Over the past few years, I’ve been co-writing other people’s memoirs. Although I absolutely love what I do, it does have its challenges.
First of all, I have to make sure that my co-author trusts me. I find that the best way to build up trust is to be totally honest. Recently, I co-wrote The Loneliest Boy in the World with Gearóid Cheaist Ó Catháin, who was the last native child of the Great Blasket and who held the unique position of being the only child among about thirty adults on the island. With complete honesty, during our first meeting, I explained the entire writing, publishing and publicity process to Gearóid, including the time involved, the expected royalties and the fact that he would be asked to give interviews to publicise the book. I told him that the book would receive much media attention, especially as he is now the only survivor of those evacuated from the island in 1953/54. This proved true and the book featured on television news reports, on radio and in many newspapers, among them the Sunday Times, Irish Independent, Irish Examiner, Daily Mail and Evening Echo. Also, to gain Gearóid’s trust, and to ensure accuracy, I promised to show him the entire text prior to submitting it to the publisher.

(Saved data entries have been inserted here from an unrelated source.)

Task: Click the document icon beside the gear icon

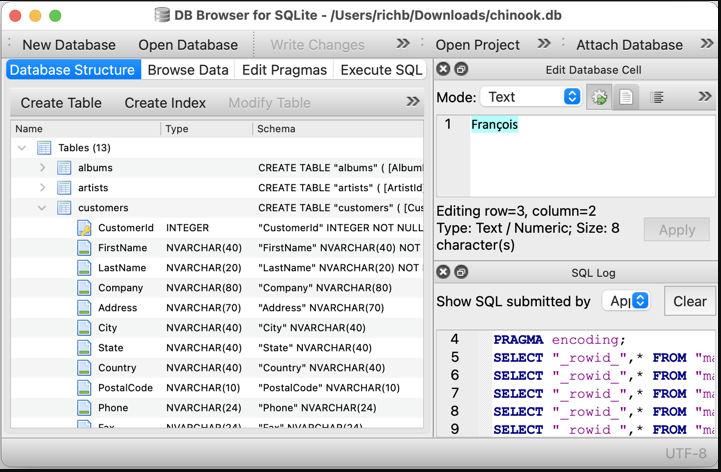Action: [627, 97]
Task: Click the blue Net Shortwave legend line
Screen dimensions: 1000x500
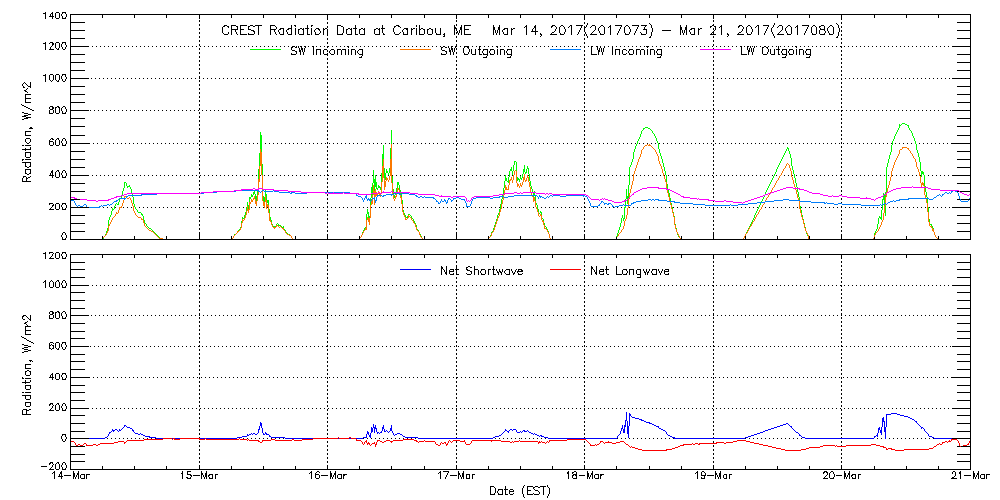Action: (414, 269)
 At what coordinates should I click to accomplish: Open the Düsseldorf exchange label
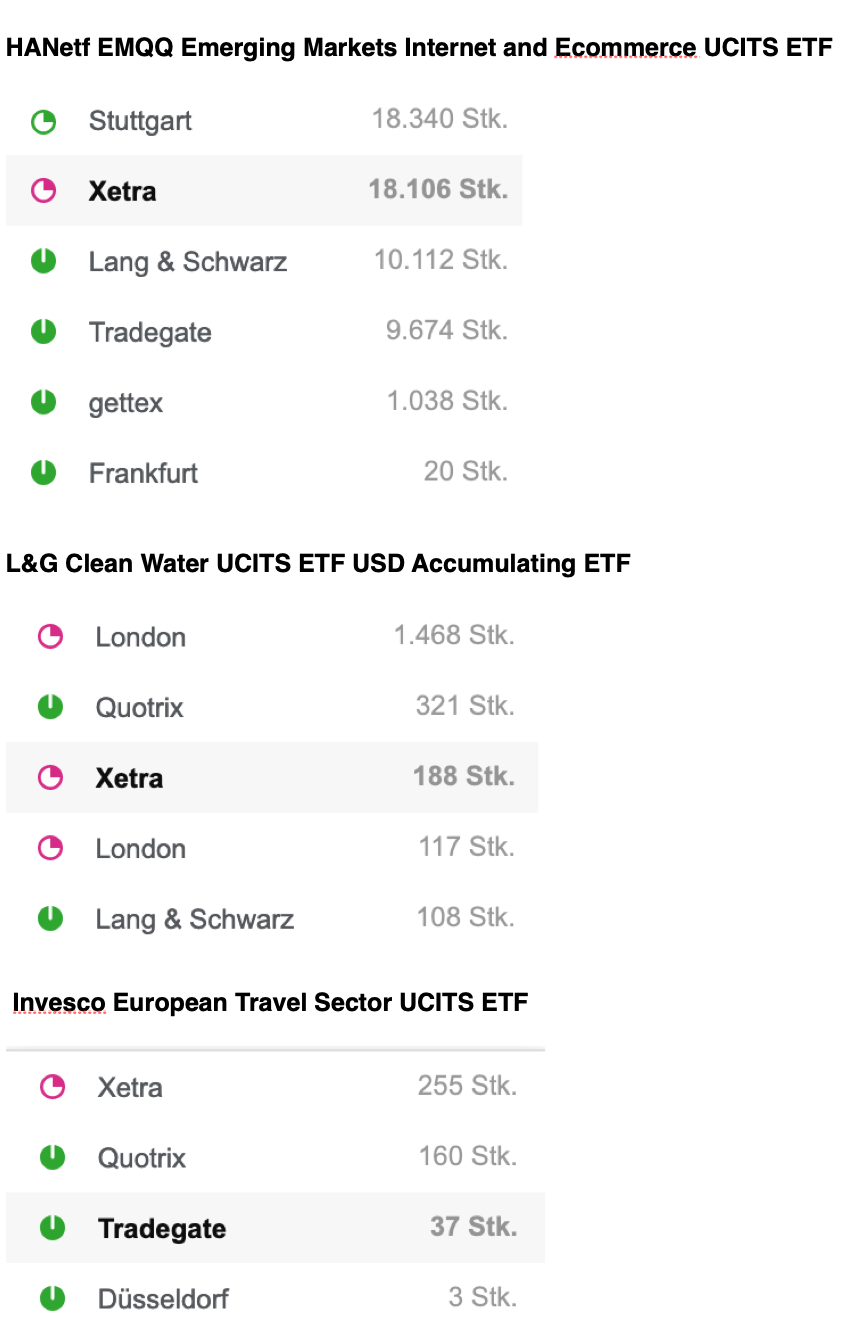[163, 1299]
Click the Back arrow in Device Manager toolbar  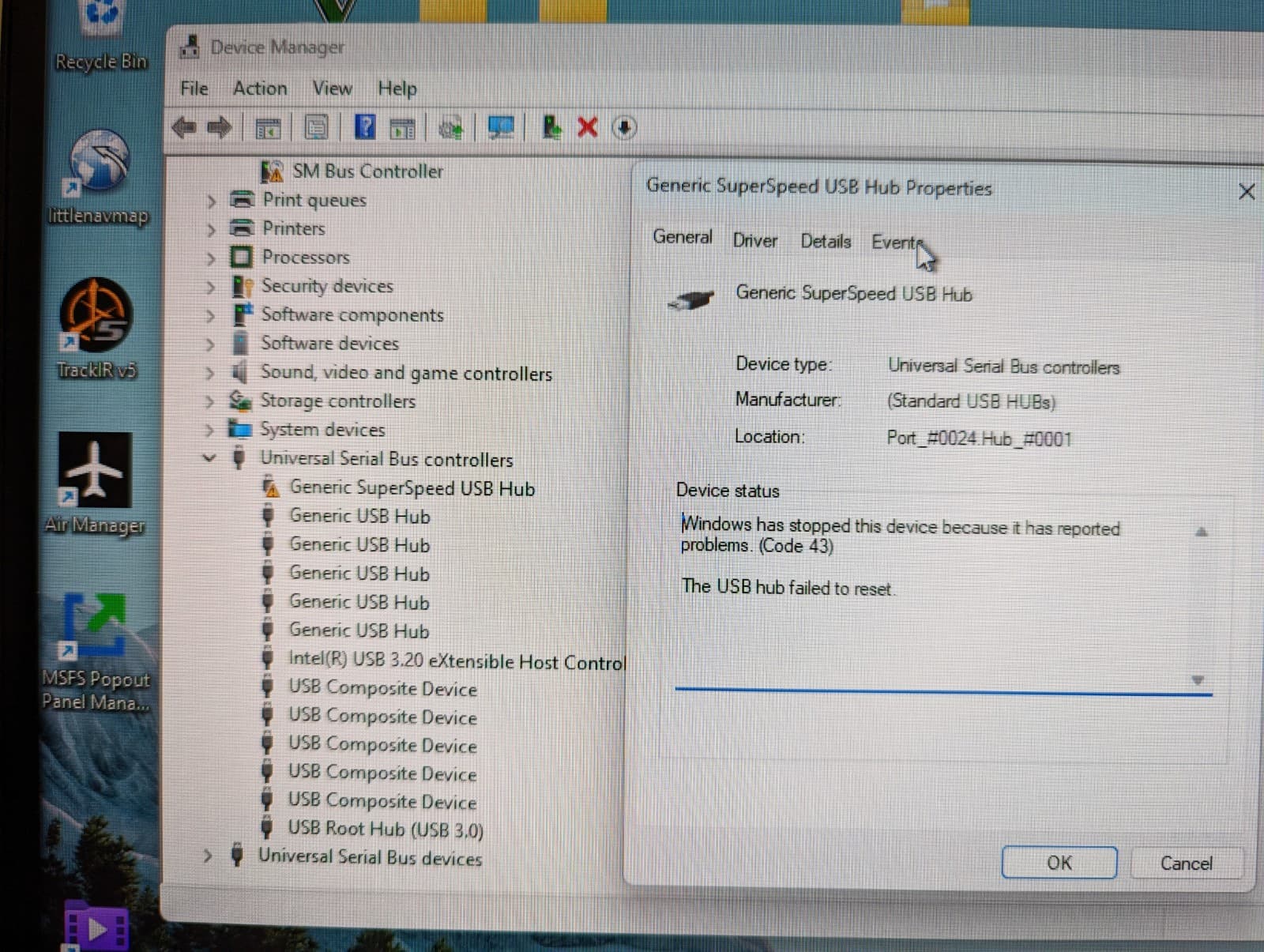(x=184, y=127)
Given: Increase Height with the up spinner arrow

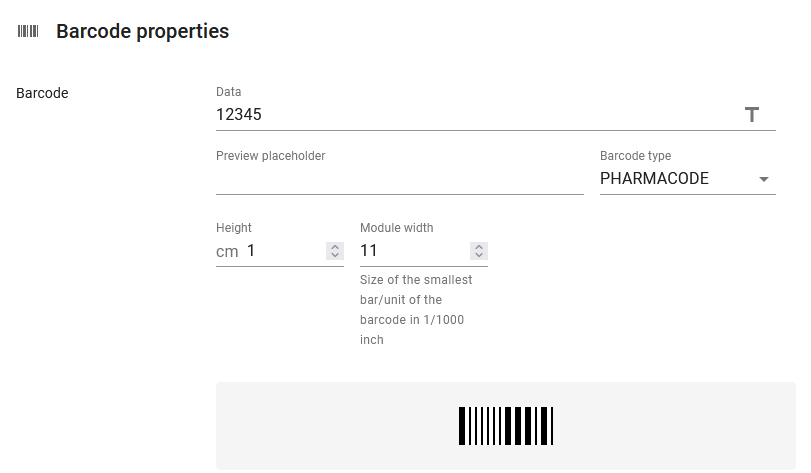Looking at the screenshot, I should pyautogui.click(x=335, y=247).
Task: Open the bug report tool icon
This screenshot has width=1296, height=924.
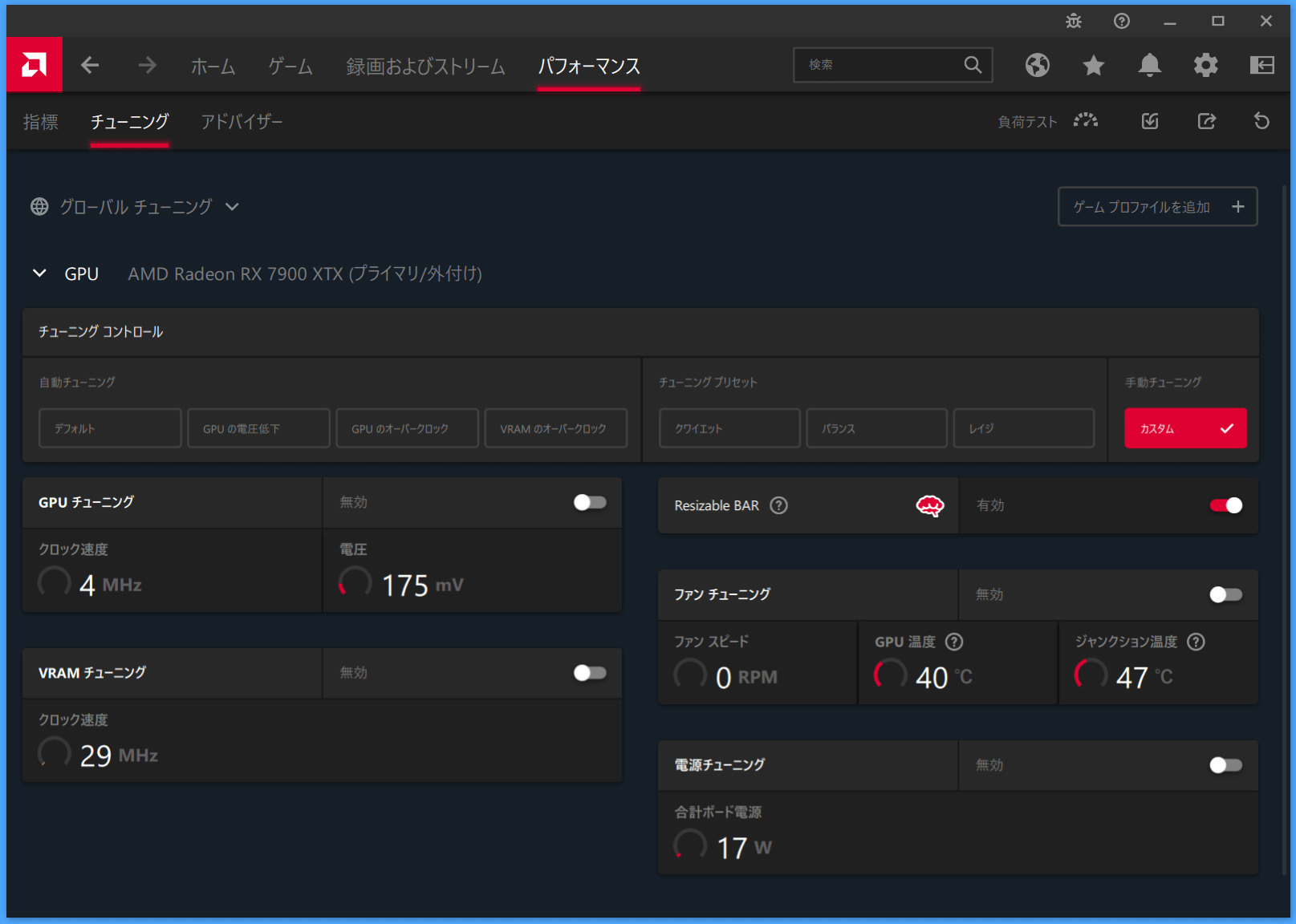Action: [1073, 22]
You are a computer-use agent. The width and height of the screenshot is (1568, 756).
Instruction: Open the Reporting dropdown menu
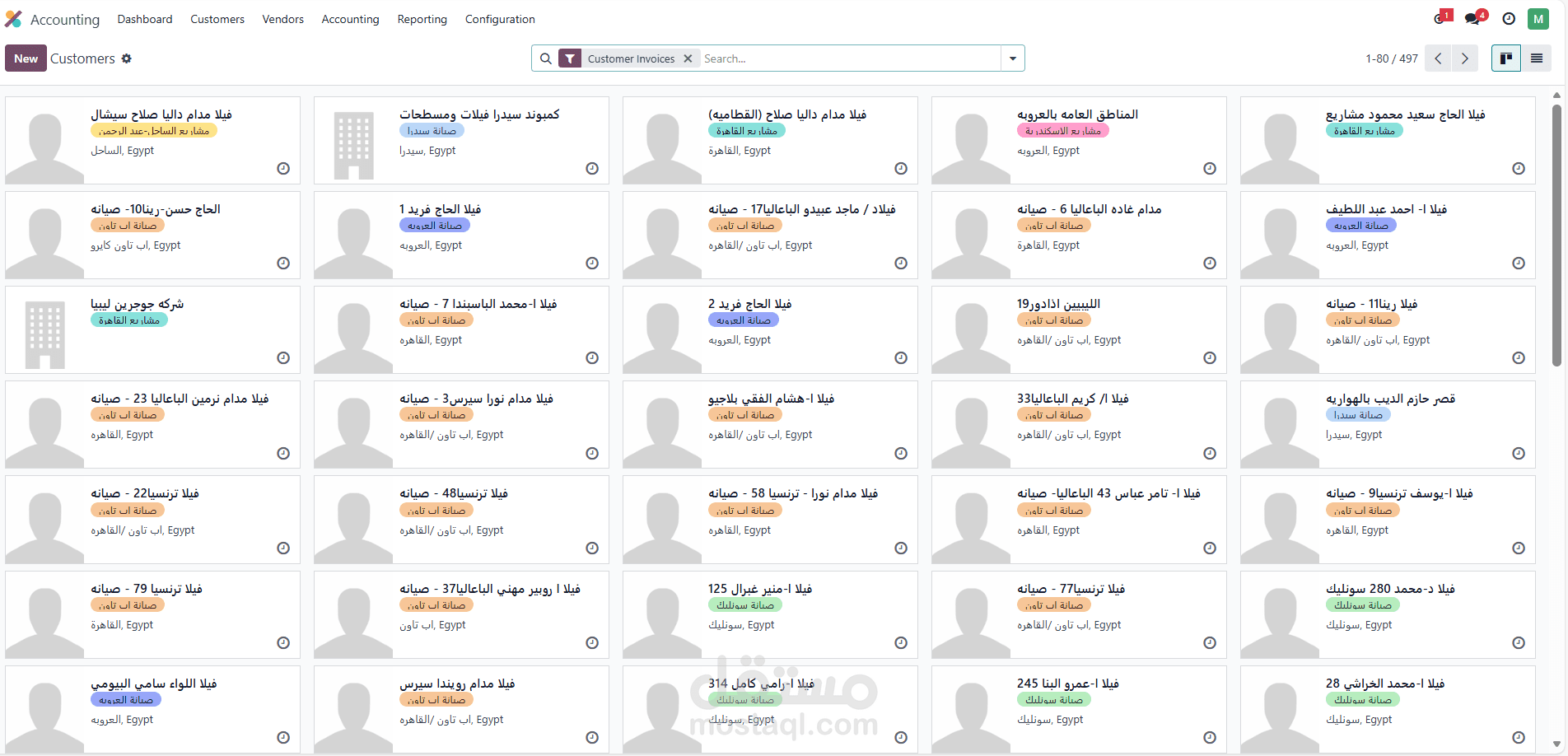tap(422, 19)
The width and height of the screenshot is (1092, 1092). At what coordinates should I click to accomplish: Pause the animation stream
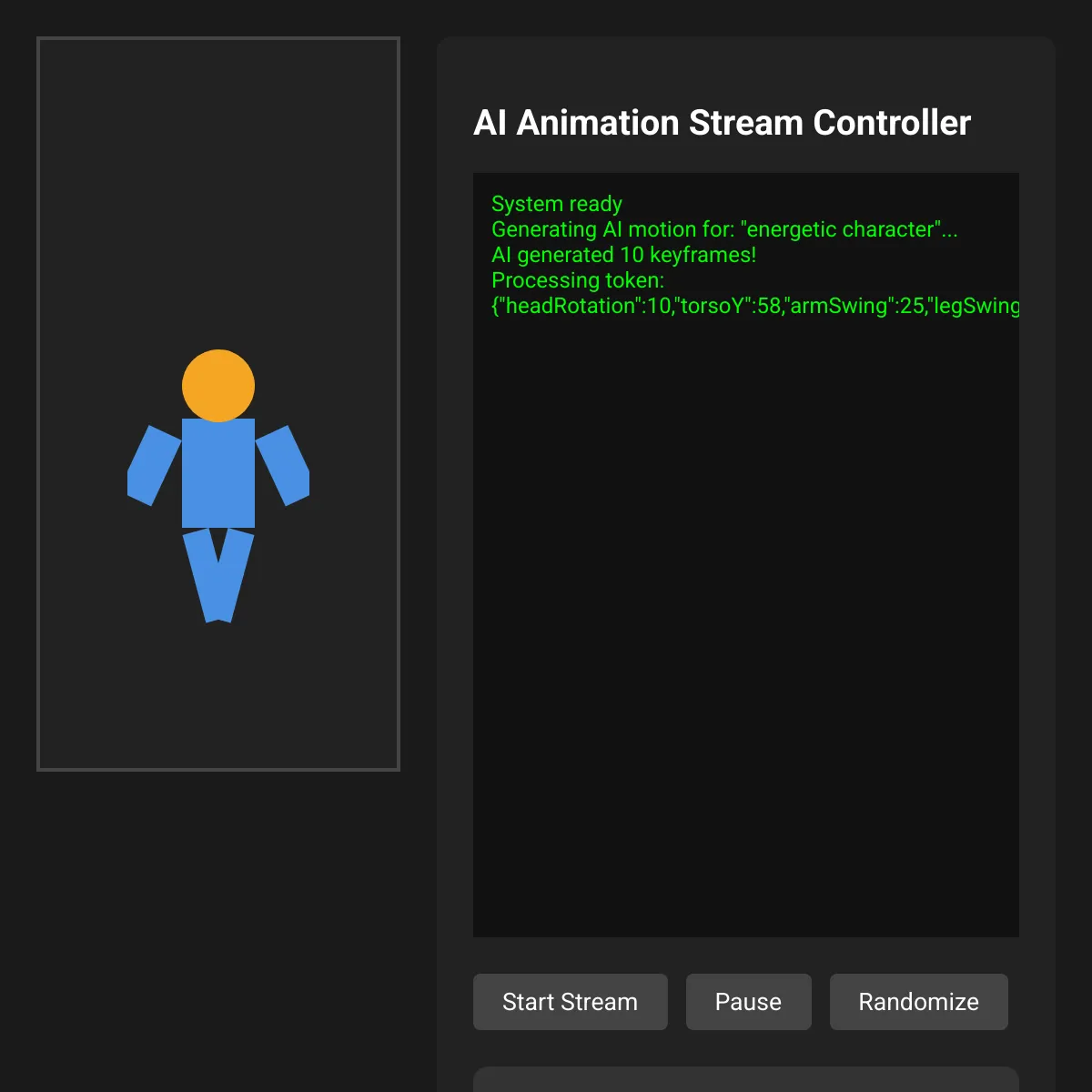click(748, 1001)
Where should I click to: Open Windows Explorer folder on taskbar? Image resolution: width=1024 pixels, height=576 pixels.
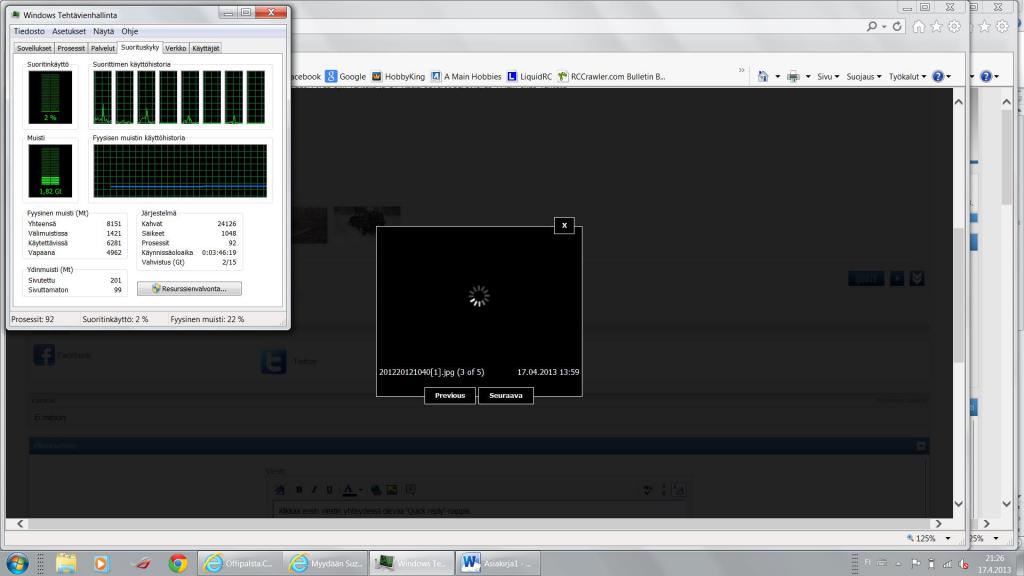[x=66, y=563]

So too, it’s important that the writer and the person being written about get on well, especially as they must work as a partnership and spend much time alone together. Luckily for me, I took to Gearóid straight away. But I expected that it would be so. Being a native of the Great Blasket, he was bound to be easy-going and a great storyteller. I loved his sense of humour and he recalled some funny stories on the first day we met, such as how the whole church in Dunquin erupted in laughter when he tripped on his soutane while serving as an altar boy in Dunquin and how he and his friend lugged a turkey in a canvas bag for four miles from Dunquin, over Mount Eagle and on towards Ventry.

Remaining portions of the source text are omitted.